No one knew so no one could tell her and all we can do is comfort her and listen to her crying and plans for a very acrimonious divorce. There is no hope for reconciliation.

During the last few weeks she has been asking us for suggestions(which we have really tried to deflate IYKWIM) on how to really humiliate him and it got me thinking about what I would do should I ever be in that situation. I've come up with pretty much the same as she did with the added things of cutting the arms off shirts and keying the car etc.

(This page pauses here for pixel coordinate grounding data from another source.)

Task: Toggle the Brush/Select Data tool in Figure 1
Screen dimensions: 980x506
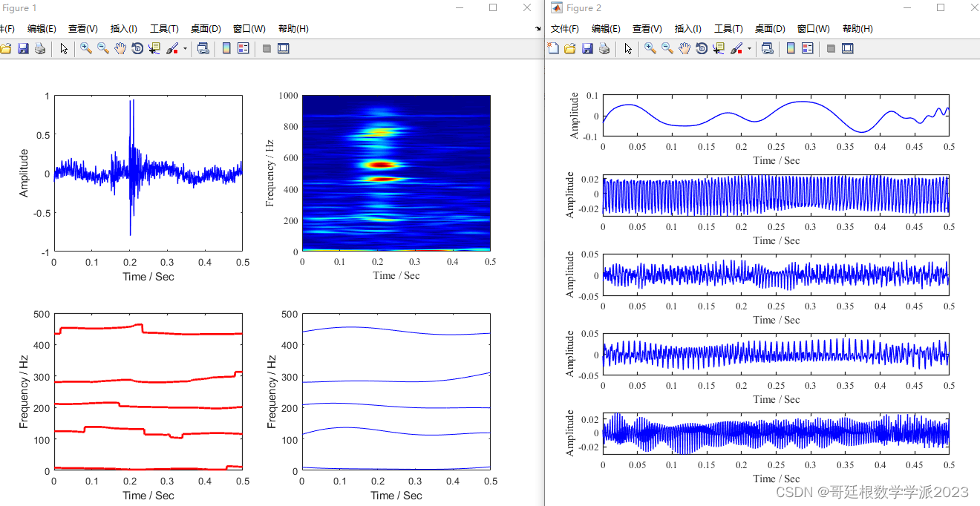Action: (172, 48)
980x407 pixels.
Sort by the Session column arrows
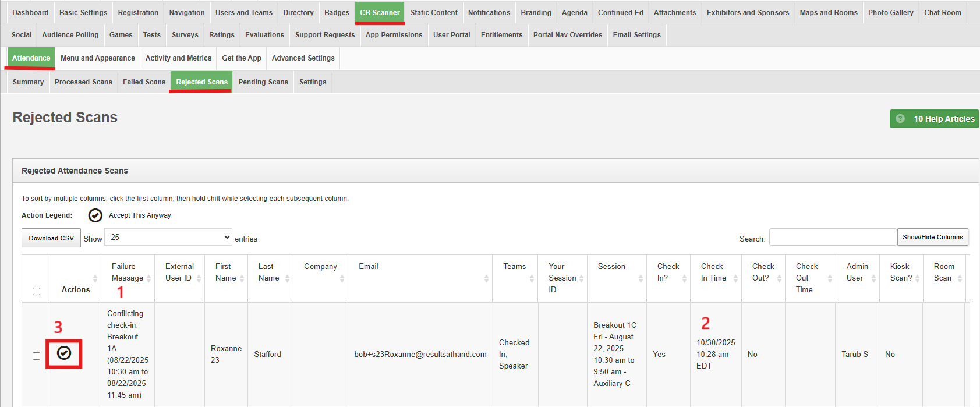click(x=641, y=278)
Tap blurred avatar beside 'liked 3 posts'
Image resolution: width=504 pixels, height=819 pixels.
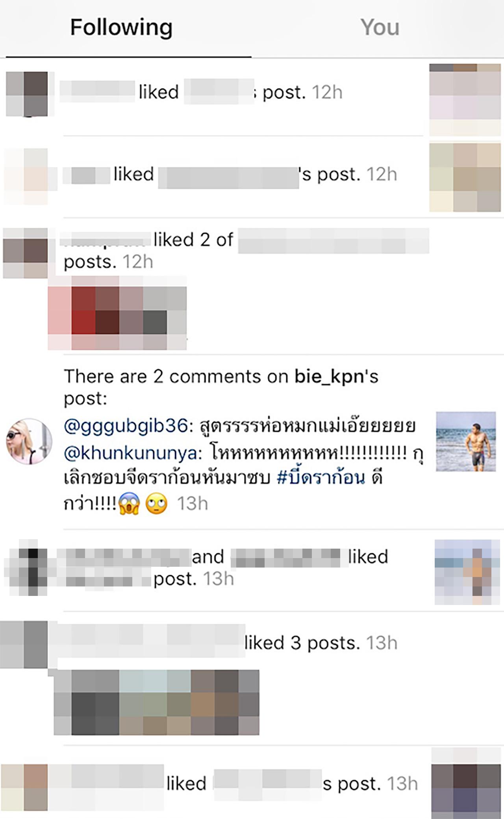[24, 644]
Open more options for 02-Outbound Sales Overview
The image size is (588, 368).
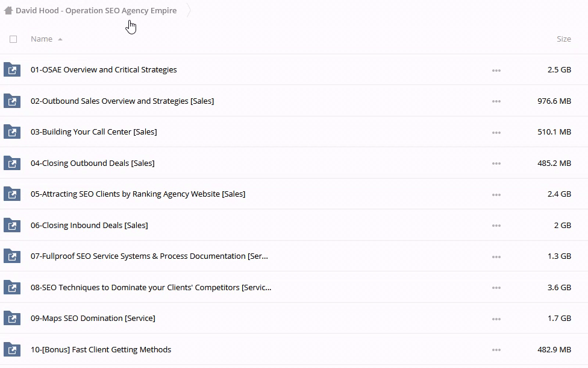(496, 101)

So what would you do if you discovered undeniable proof?




#2 her mum

Posted 05 February 2013 - 02:05 PM

I think she's done enough.

Not to say that he doesn't deserve whatever he has coming to him, but the best revenge really would be for her to move on with her dignity intact and enjoy life.

Petty cutting arms off shirts type acts are really just that, petty.

#3 Tesseract

Posted 05 February 2013 - 02:05 PM

However much I would probably be tempted to do stuff to him, I probably wouldn't do anything. Not because I'm a wuss, but because we have a child. Whatever he does to me, we will always be co-parents, and I would want to keep that relationship as amicable as possible (and separate from our romantic breakdown).

#4 AllyK81

Posted 05 February 2013 - 02:06 PM

I would do none of this. It doesn't achieve anything.

When my ex cheated on me, I left him. Simple.

If people asked why we broke up, I told them. I think being branded a cheater and having your partner leave you is plenty humiliating. Childish pranks don't get anyone anywhere.

The best revenge is moving on and having a happy life.

#5 Froger

Posted 05 February 2013 - 02:08 PM

Errr, I don't think you should be telling anyone to key anyone's car or wreck their property!! Do you want your friend to end up with a criminal record?! Just because she is upset is no reason to wreck someone's property! I hope you were joking. Plus if they ever end up in court over any aspect of the separation/divorce, this will not be a good look for her!

I think she should stay calm and do nothing illegal!

Edited by SarahM72, 05 February 2013 - 02:12 PM.


#6 NunSoFeral

Posted 05 February 2013 - 02:09 PM

Man - I think i would be too shattered to be vicious.
The sorrow of it would overwhem me more than the anger.

I think.

That said, I think feeling angry is totally appropriate in this scenario, along with feeling betrayed, etc.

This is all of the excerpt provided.